За кустарником, также ничем не угрожая, поднималась еще одна серая сланцевая стена. Только на ней уже почти ничего не росло, кроме реденьких кустиков стланика, словно в испуге растопырившего ветви, и частых зарослей брусники под защитой валунов. И здесь геолога поджидал туман. Белесые клочья его по-хозяйски бродили между кустов и камней, словно отыскивая что-то. С невидимой вершины тянуло снежным ветром.
Он долго карабкался по однообразной серой стене. Туман успел рассеяться, и теперь внизу появилась литая синяя чаща бухты. По ней чуть заметно полз сейнер — это значило, что он уже на большой высоте, иначе движение быстрого суденышка было бы заметнее.
И тут ноги у геолога не нашли опоры. Камень под ногами вдруг превратился в сыпучую, как крупа, серую массу. Руки сами схватились за что-то впереди. Это был корявый и липкий от смолы куст стланика. Он выдержал.
Теперь геолог висел на руках и не мог понять, какая сила удерживала его на предательском склоне. Зыбкая стена была почти отвесной. Ослабнут руки — и ничто не удержит его тут. А сейнер внизу будто и не двигался.
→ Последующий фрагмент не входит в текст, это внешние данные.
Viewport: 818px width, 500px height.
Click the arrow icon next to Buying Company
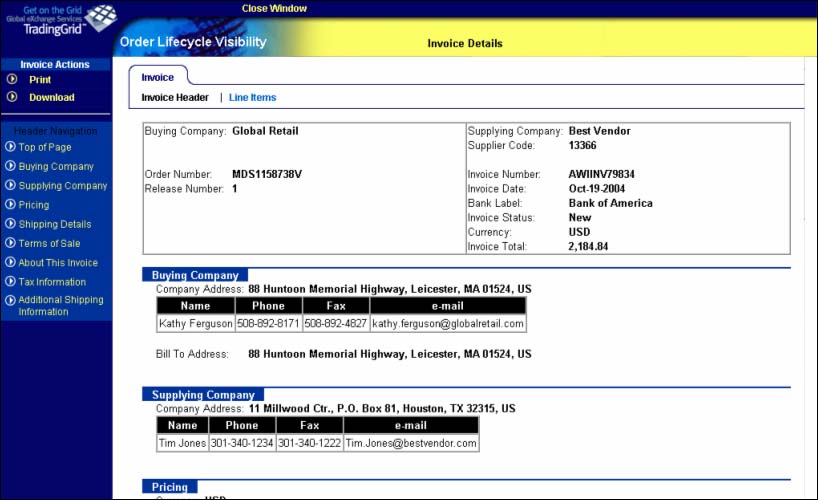click(10, 166)

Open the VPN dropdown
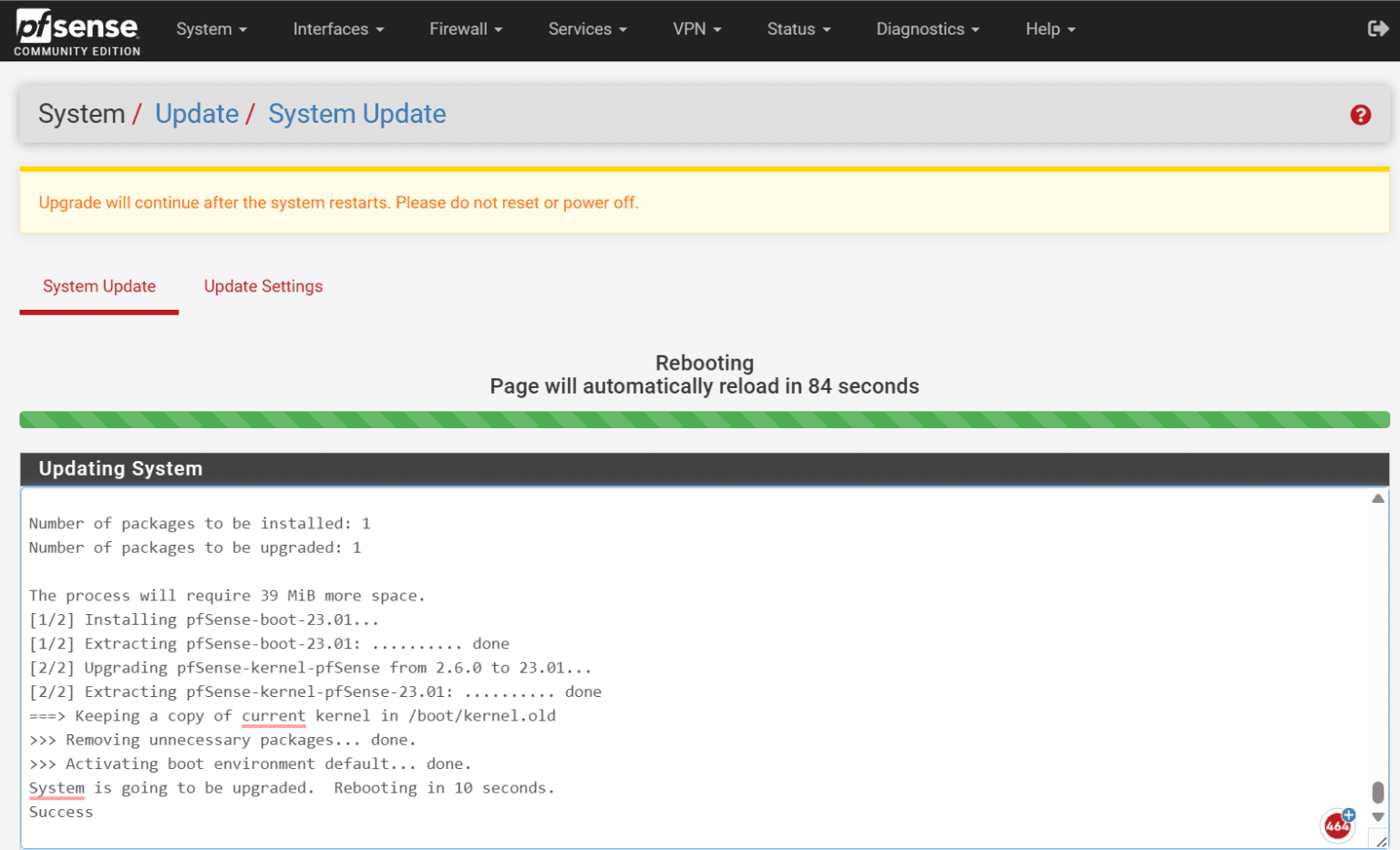[x=696, y=28]
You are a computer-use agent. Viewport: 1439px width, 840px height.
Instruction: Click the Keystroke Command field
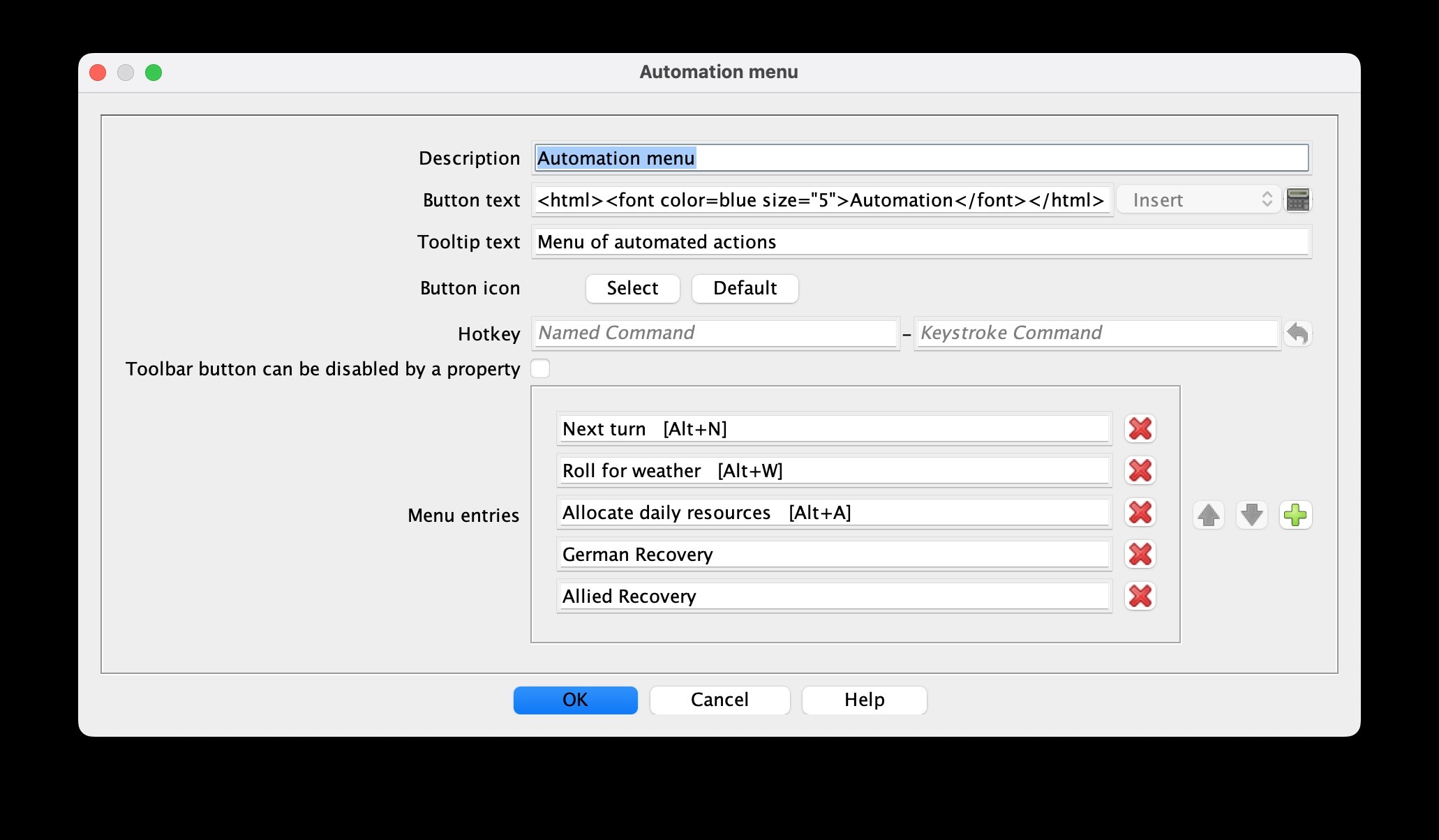pyautogui.click(x=1097, y=333)
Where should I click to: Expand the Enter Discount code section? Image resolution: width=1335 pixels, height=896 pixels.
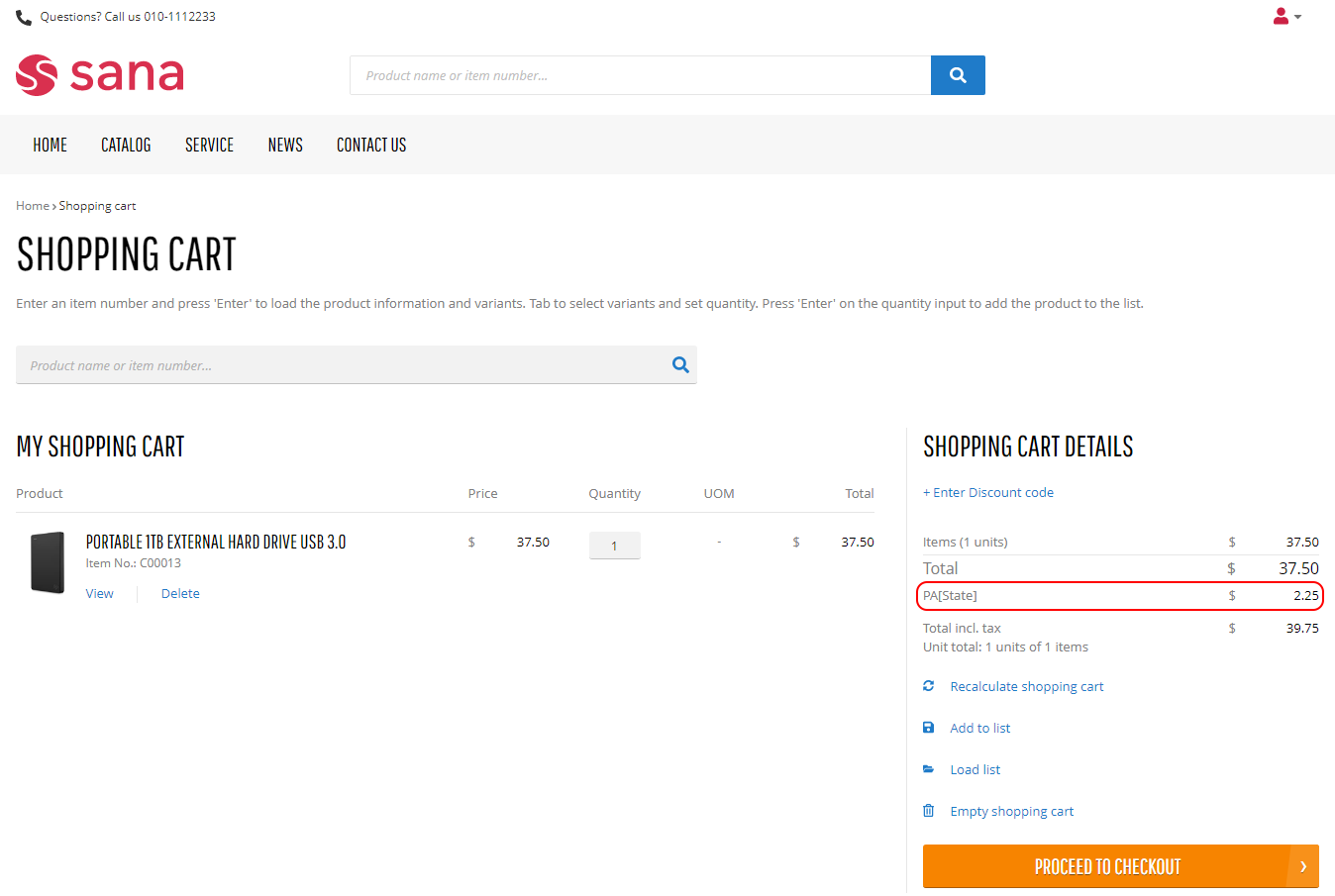coord(987,492)
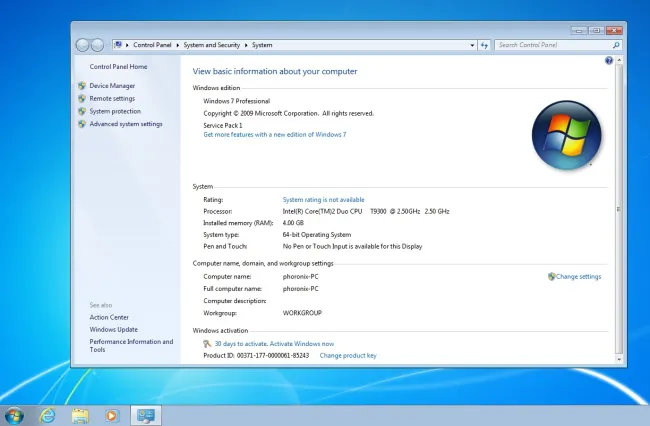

Все вместе было так нелепо, что он даже не испугался вначале. Погибали в тайге, в безлюдье, а тут стоило лишь повернуть голову, и он видел город на берегу бухты. Мог даже рассмотреть свой дом. Многоэтажный дом на широкой асфальтированной улице. Но здесь он был один. Только поняв это, он понял и свою беду. Руки уже затекли, да и сколько еще выдержит стланик? Кстати, на чем сам кустик-то держится? Он осторожно поднял голову и увидел, что спасение его близко — близко и недоступно. Куст стланика прочно вцепился корнями в каменный уступ. А за ним, за этим каменным порогом, расстилалась ярко-зеленая лужайка и с краю, на уровне его глаз, чуть качалась на ветру пушистая звездочка эдельвейса.
Он, не отрываясь, смотрел на цветок, чувствуя, как с каждой секундой тяжелеет его тело. Ровный поток сознания оборвался. Теперь он чувствовал и мыслил какими-то случайными, часто противоречивыми образами.
Так, в какую-то минуту геолог заметил внизу, почти у самого берега, рыбачью лодку, и показалось — это спасение! Но потом он понял, что голос его не долетит до людей, и они даже и не заметят его здесь, на обрыве. Он забыл про них. Все настойчивее, упорнее сквозь хаос каких-то обрывков воспоминаний пробивалось одно: отпустить стланик. Руки требовали отдыха, и мозг повиновался им, уже не чувствуя за первым неосторожным движением гибели. Перед медленно скользящим взглядом вновь появилась звездочка эдельвейса. И тогда геолог оторвал руку от корней стланика и протянул ее к цветку. Он и сам бы не мог объяснить, почему он это сделал. И вот уже нежный теплый и гордый цветок у него в ладони. Одновременно тело его непроизвольно рванулось в сторону и вверх. На секунду нога нашла какую-то опору, еще рывок… и он уже лежал на мягкой зеленой траве, и пушистые звездочки эдельвейса гладили его щеки.
И он знал, что наберет их много, но никому не отдаст: свой эдельвейс каждый должен добыть себе сам.